Die am 4. Februar 1926 in K …, Kreis Z … /P … (O …) geborene Klägerin besuchte dort bis zum September 1939 die Volksschule und war von September 1940 bis September 1941 bei der Gemeindeverwaltung in K … als Arbeiterin sowie von Oktober 1941 bis Februar 1942 in einer Brauerei in K … als Bürogehilfin beschäftigt. 1948 wanderte sie nach Palästina aus. Sie besitzt die israelische Staatsangehörigkeit und ist als rassisch Verfolgte iS des § 1 des Bundesentschädigungsgesetzes anerkannt.
Am 29. März 1990 beantragte die Klägerin bei der Beklagten die Anerkennung von Beitragszeiten nach dem FRG, die Nachentrichtung von Beiträgen nach dem Gesetz zur Regelung der Wiedergutmachung nationalsozialistischen Unrechts in der Sozialversicherung (WGSVG) sowie die Zulassung zur freiwilligen Versicherung und die Gewährung einer Rente aus der gesetzlichen Rentenversicherung (RV).

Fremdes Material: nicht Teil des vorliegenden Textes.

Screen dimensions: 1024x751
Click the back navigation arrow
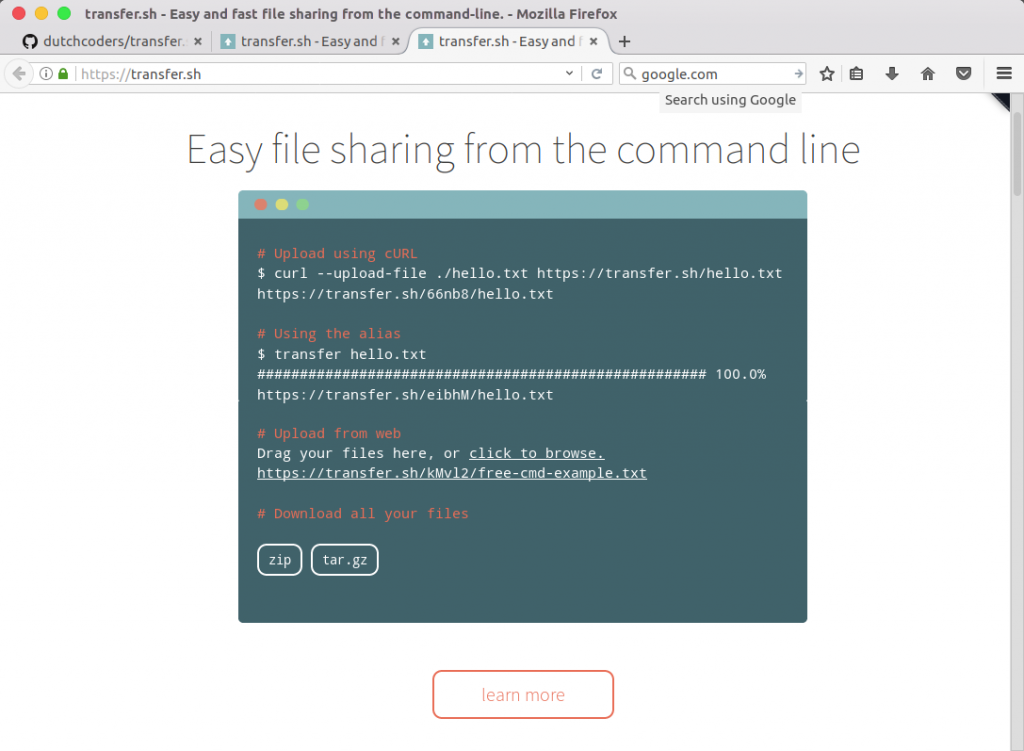click(20, 73)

Mit Bescheid vom 8. Februar 1991 lehnte die Beklagte die Anerkennung der Zeit vom 1. September 1940 bis 28. Februar 1942 als Beitrags- oder Beschäftigungszeit nach den Vorschriften des FRG ab, weil diese Zeit weder nachgewiesen noch ausreichend glaubhaft gemacht sei. Mit weiterem Bescheid vom 11. Februar 1991 lehnte die Beklagte den Antrag auf Nachentrichtung von Beiträgen nach § 21 Abs 1 Satz 1 und 3 WGSVG idF des RRG 92 ab, da keine bzw keine erstmalige Anerkennung von FRG-Zeiten aufgrund des § 17 Abs 1 Buchst b FRG (RRG 92) vorliege. Auch die Voraussetzungen für eine Nachentrichtung nach § 22 WGSVG und § 10 Angestelltenversicherungsgesetz (AVG) seien nicht erfüllt. Gegen diese Bescheide erhob die Klägerin am 25. Februar 1991 Widerspruch. Die Beklagte wies den Widerspruch bezüglich des Bescheides vom 8. Februar 1991 mit Widerspruchsbescheid vom 16. Dezember 1992 zurück.

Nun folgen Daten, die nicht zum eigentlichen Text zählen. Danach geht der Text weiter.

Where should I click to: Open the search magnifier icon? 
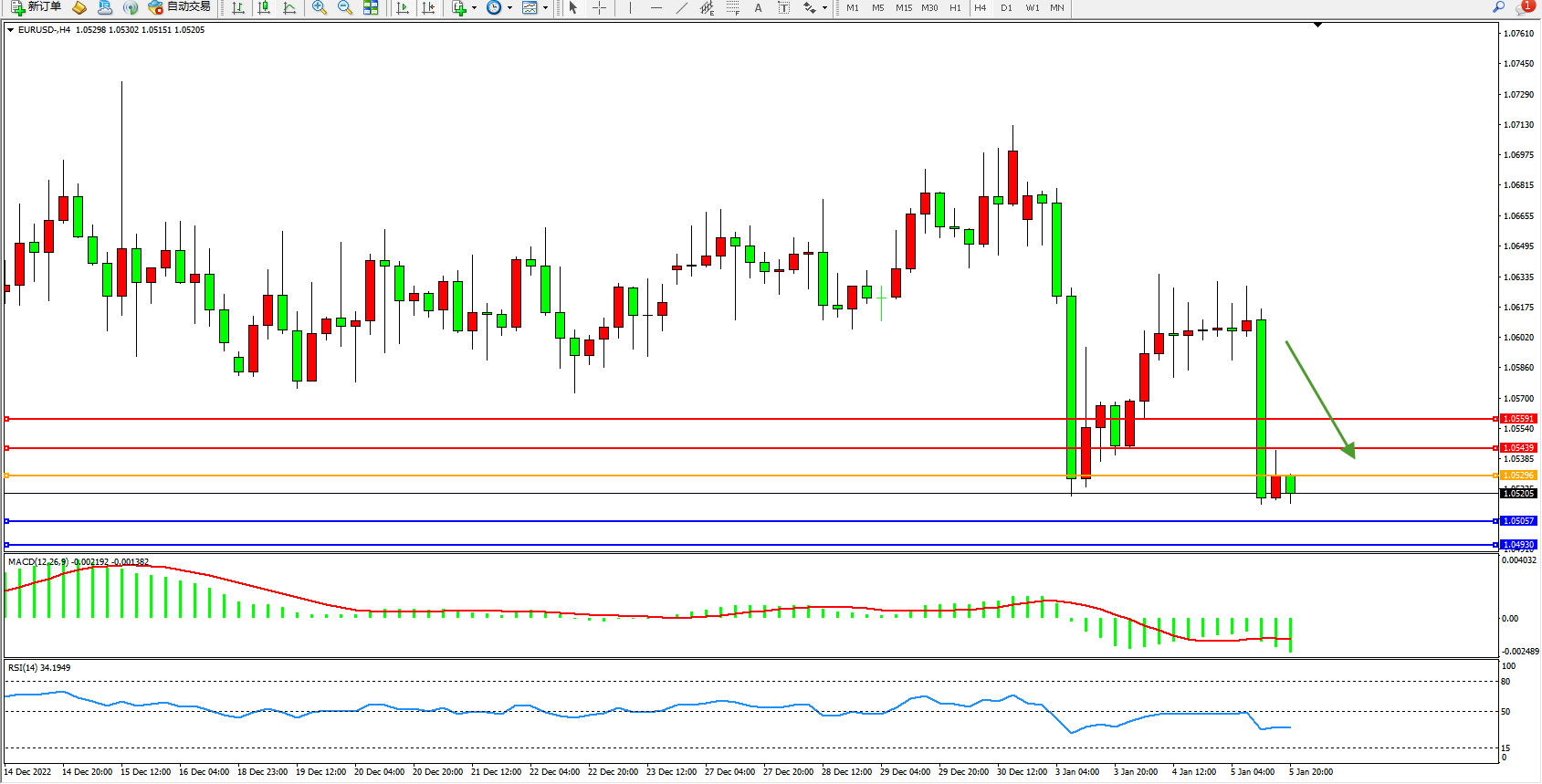point(1498,7)
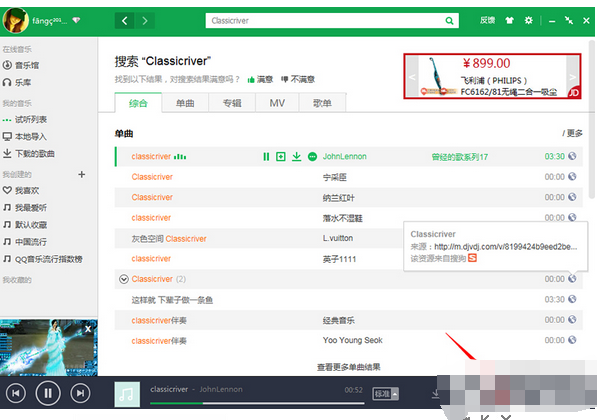597x420 pixels.
Task: Mark search results as 不满意
Action: click(x=298, y=79)
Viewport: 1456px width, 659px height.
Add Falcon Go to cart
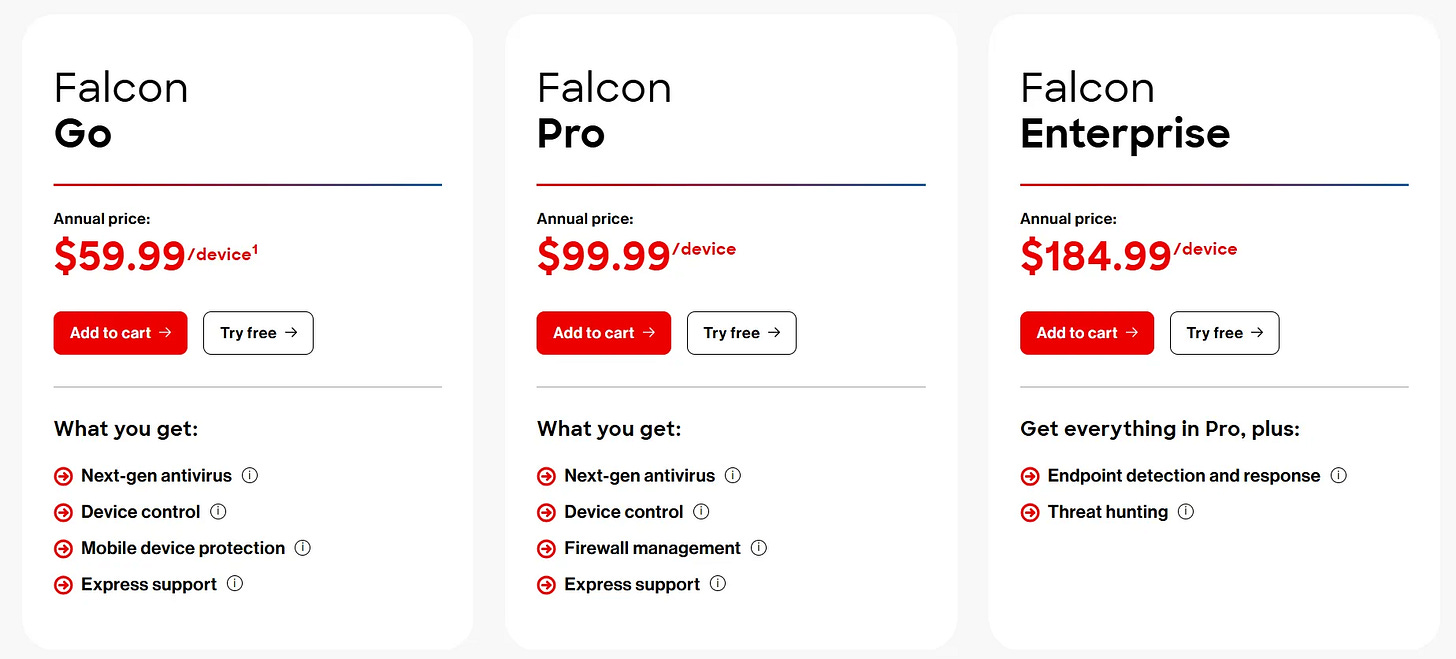[x=120, y=333]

Auf die hiergegen gerichtete Klage hat das Sozialgericht Berlin (SG) die Beklagte mit Urteil vom 10. Februar 1995 unter Aufhebung des angefochtenen Bescheides vom 8. Februar 1991 in der Gestalt des Widerspruchsbescheides vom 16. Dezember 1992 verurteilt, eine Versicherungsunterlage nach § 11 Abs 1 VuVO für die Zeit vom 1. September 1940 bis 28. Februar 1942 als glaubhaft gemachte (reichsgesetzliche) Beitragszeit herzustellen. Mit ihrer Berufung hat die Klägerin geltend gemacht, es sei statt dessen eine Versicherungsunterlage nach § 11 Abs 2 VuVO über eine glaubhaft gemachte (gleichgestellte) Beitragszeit nach §§ 15, 17 Abs 1 Buchst b FRG herzustellen.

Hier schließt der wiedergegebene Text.